• [SUPPLIED TEXT]:
◇ ◇ ◇

Ding Yi (died 220), courtesy name Zhengli, was an official serving under the warlord Cao Cao during the late Eastern Han dynasty of China.

Life
Ding Yi was from Pei State (), which is around present-day Suixi County, Anhui. His father, Ding Chong (), was an old acquaintance of Cao Cao, the warlord who controlled the Han central government and the figurehead Emperor Xian from 196 to 220. Ding Chong served as the Colonel-Director of Retainers () in Cao Cao's administration.

After Ding Chong's death, Cao Cao wanted to arrange for Ding Yi to marry one of his daughters, Princess Qinghe (). However, Cao Cao's eldest surviving son, Cao Pi, strongly opposed because Ding Yi had an eye disorder which affected his physical appearance and hence made him an unsuitable spouse for Princess Qinghe. Cao Pi then suggested to his father to let Princess Qinghe marry Xiahou Mao instead; Cao Cao agreed.

◇ ◇ ◇

• [LISTED RECORDS]:
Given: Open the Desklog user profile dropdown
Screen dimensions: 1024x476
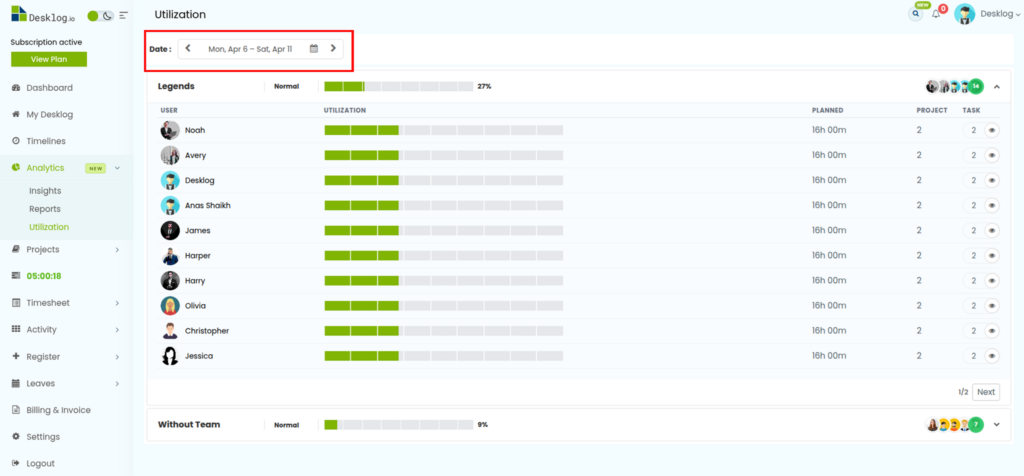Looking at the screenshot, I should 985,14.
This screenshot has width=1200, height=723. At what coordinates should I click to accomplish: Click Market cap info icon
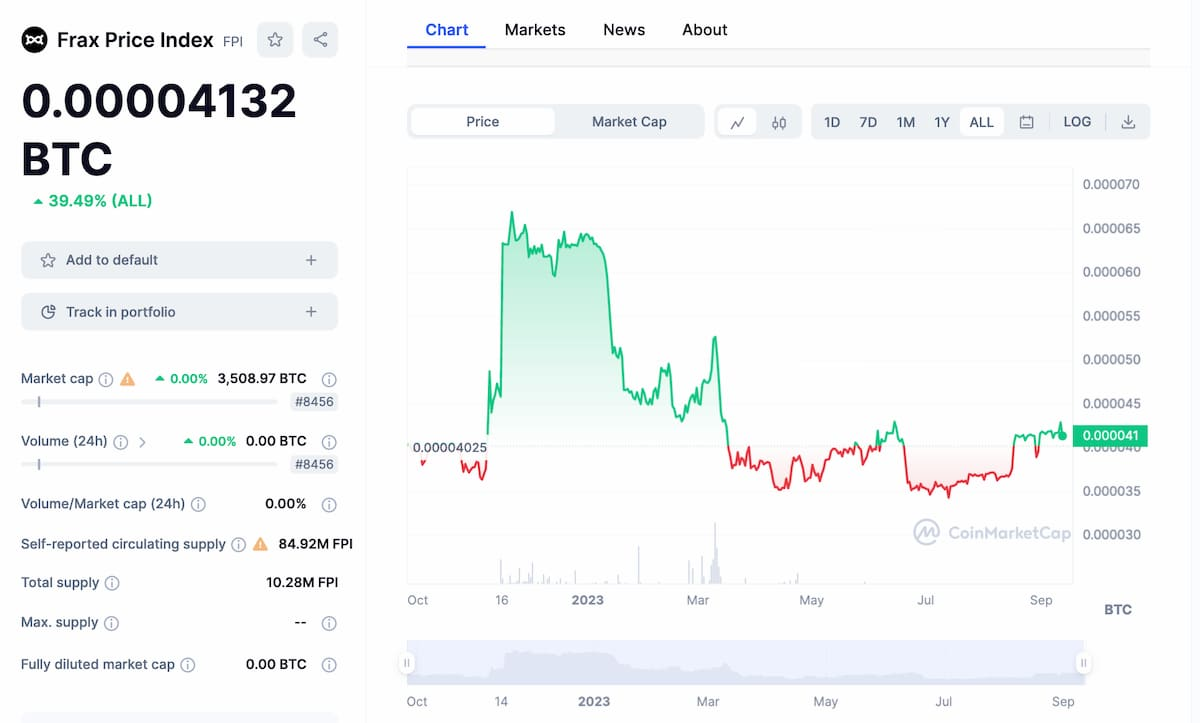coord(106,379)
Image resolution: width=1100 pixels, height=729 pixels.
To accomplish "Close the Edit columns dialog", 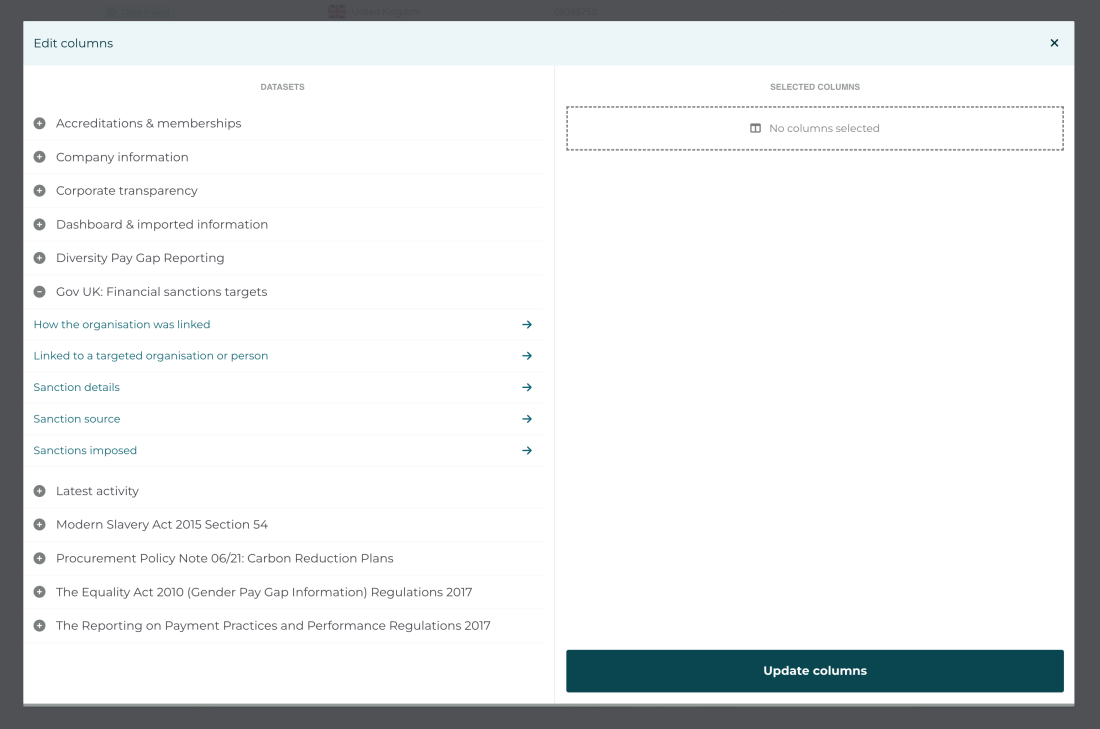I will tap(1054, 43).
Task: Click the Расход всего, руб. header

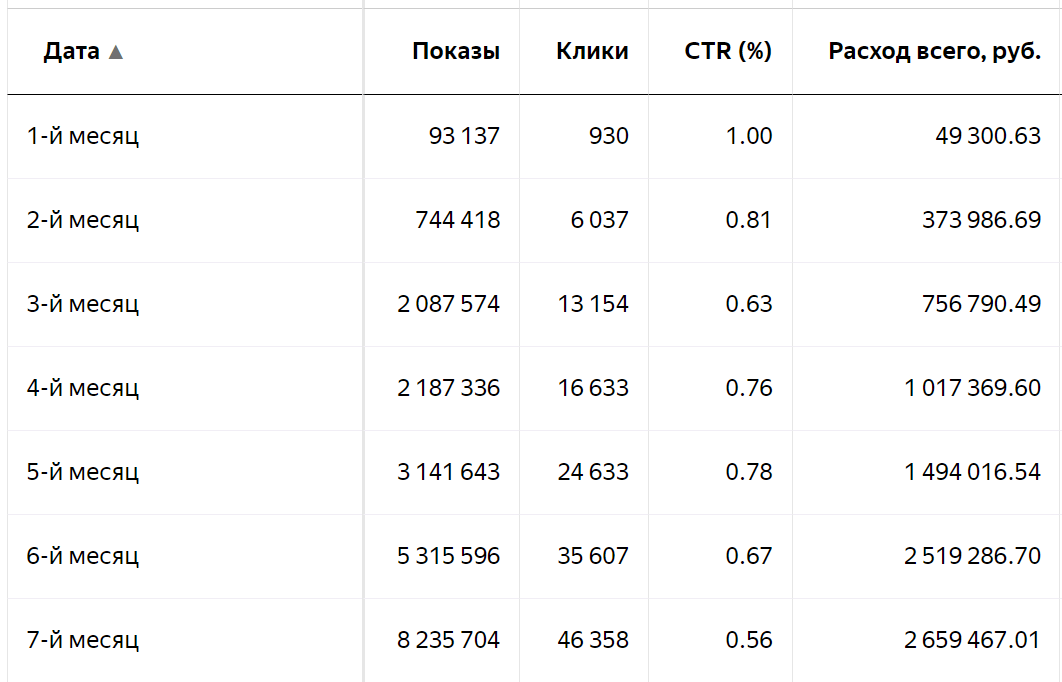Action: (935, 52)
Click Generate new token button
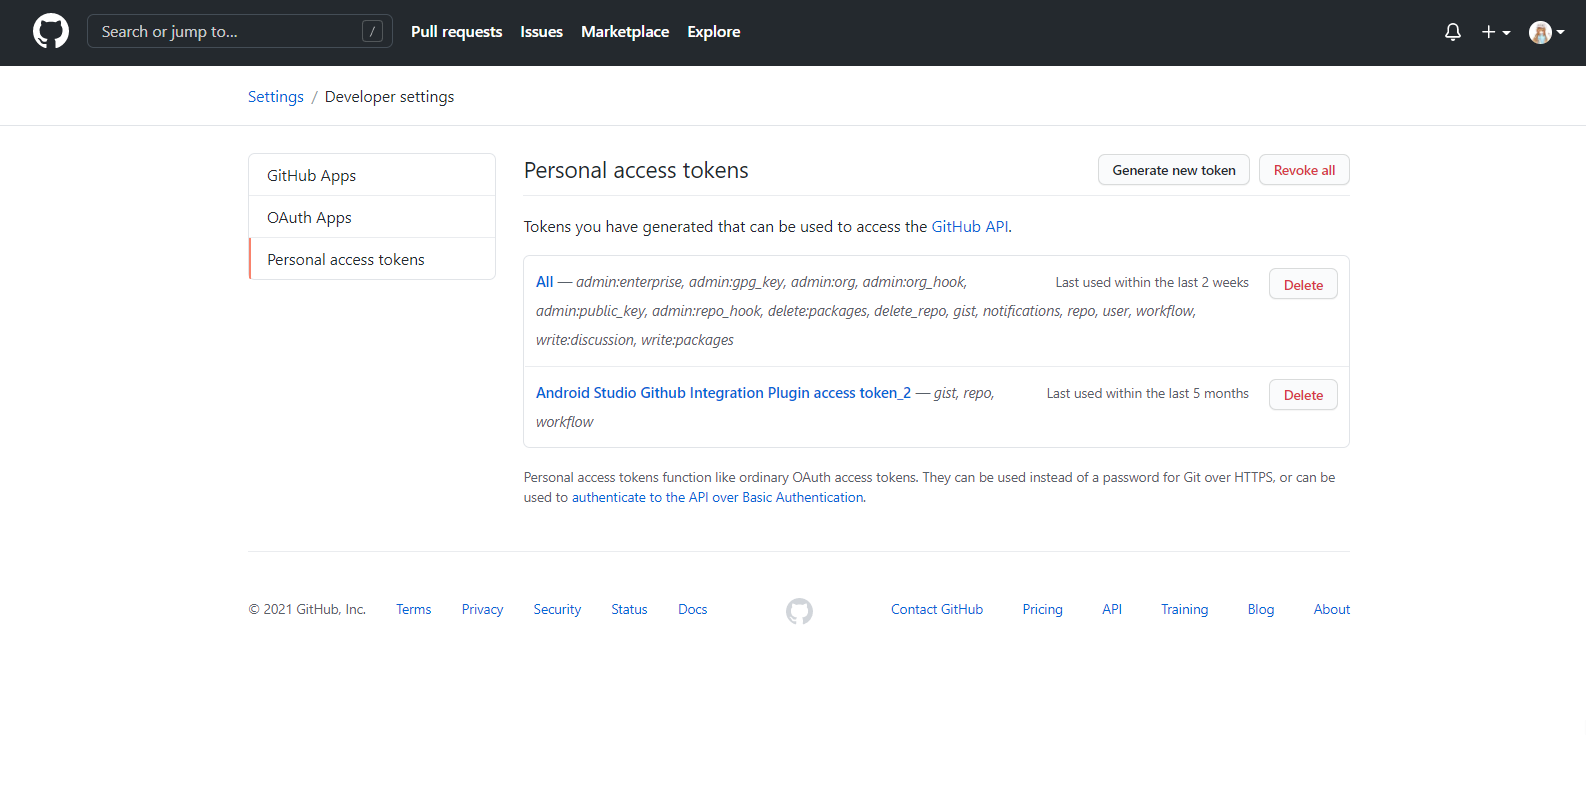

◇ ◇ ◇

• [WRITTEN TASK]: Reproduce word for word the portion of the Ding Yi text above, starting with "After Ding Chong's" and going on through "Cao Cao agreed.".

• [THE SOLUTION]:
After Ding Chong's death, Cao Cao wanted to arrange for Ding Yi to marry one of his daughters, Princess Qinghe (). However, Cao Cao's eldest surviving son, Cao Pi, strongly opposed because Ding Yi had an eye disorder which affected his physical appearance and hence made him an unsuitable spouse for Princess Qinghe. Cao Pi then suggested to his father to let Princess Qinghe marry Xiahou Mao instead; Cao Cao agreed.